Why You Can’t Understand Iran in 2022 Without Understanding 1978
After months of ever-growing protests and strikes targeting his despotic rule, the Shah of Iran desperately tried to appease the masses in a Nov. 6, 1978, televised broadcast. “I heard the voice of your revolution,” the shah said as he acknowledged past mistakes and promised to amend his ways. But rather than save his rule, that was the moment, according to the narrative of the revolutionaries, that the shah sealed his own demise.

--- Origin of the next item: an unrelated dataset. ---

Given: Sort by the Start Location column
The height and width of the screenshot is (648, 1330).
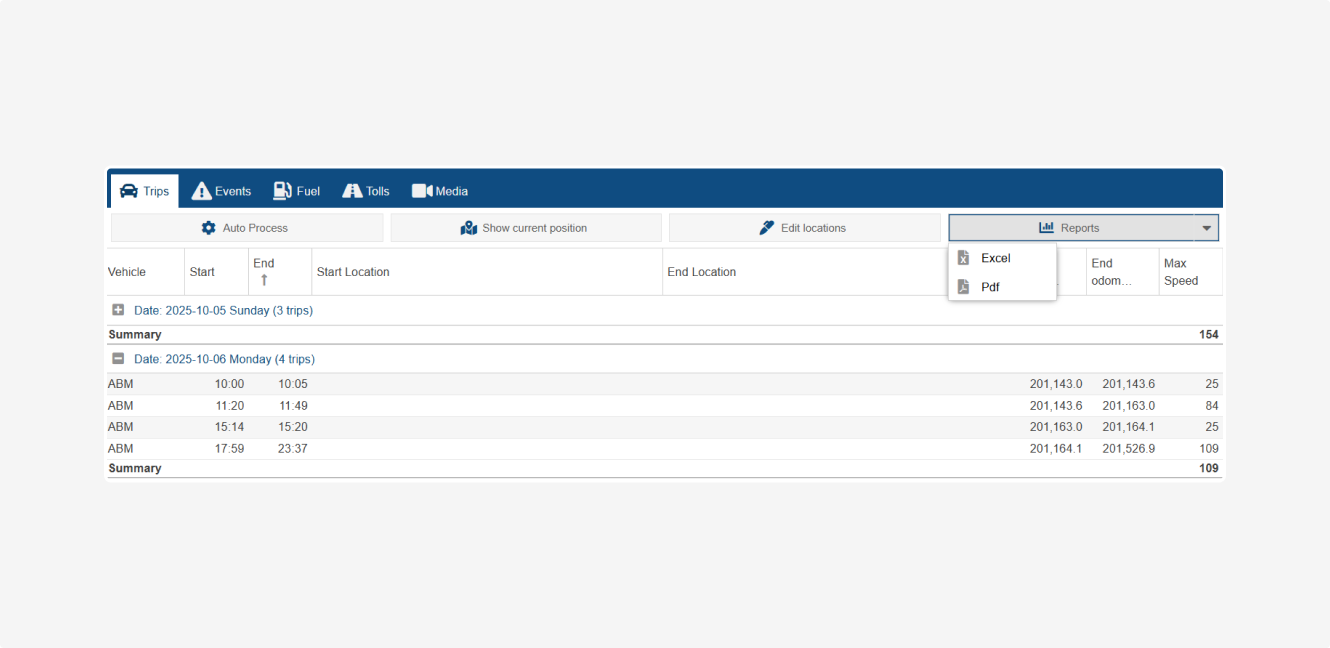Looking at the screenshot, I should coord(353,272).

What the shah did in 1978 is what the leaders of the Islamic Republic of Iran refuse to do today as Iranians continue to express outrage at 22-year-old Mahsa Amini’s mid-September death in a hospital days after Iran’s “morality police” detained her for allegedly violating the country’s strictly enforced Islamic dress code. Because they think the shah’s attempt to meet protesters halfway was his most decisive mistake, the hard-line rulers of Tehran have for more than 40 years ruled by the maxim of never giving an inch — lest the entire revolutionary regime fall.
Iran, according to Amnesty International, has instead chosen to beat, arrest and even kill the young Iranian women and men who have dared to demand justice. But rather than be silenced, the demonstrators have shifted their slogans away from just ending the mandatory hijab to ending the Islamic Republic as a whole — precisely because the regime never gives an inch when the people demand their rights and dignity. The slogan “Zan, zendegi, azadi” (“Woman, life, freedom”) is itself a brilliant, positive vision for Iran without clerical rule, as compared to the negative “Down with the dictator,” a slogan used against the shah in 1979 and later against the clerical rulers.
Therein lies the irony of the lessons Iran’s current leaders drew from the shah’s perceived softness: By stymying reform, narrowing Iran’s political spectrum and imprisoning dissenters, the Islamic Republic has ensured Iranians increasingly have no faith in reform and caused them to conclude that they have no choice but to ask for much more: the end of clerical rule.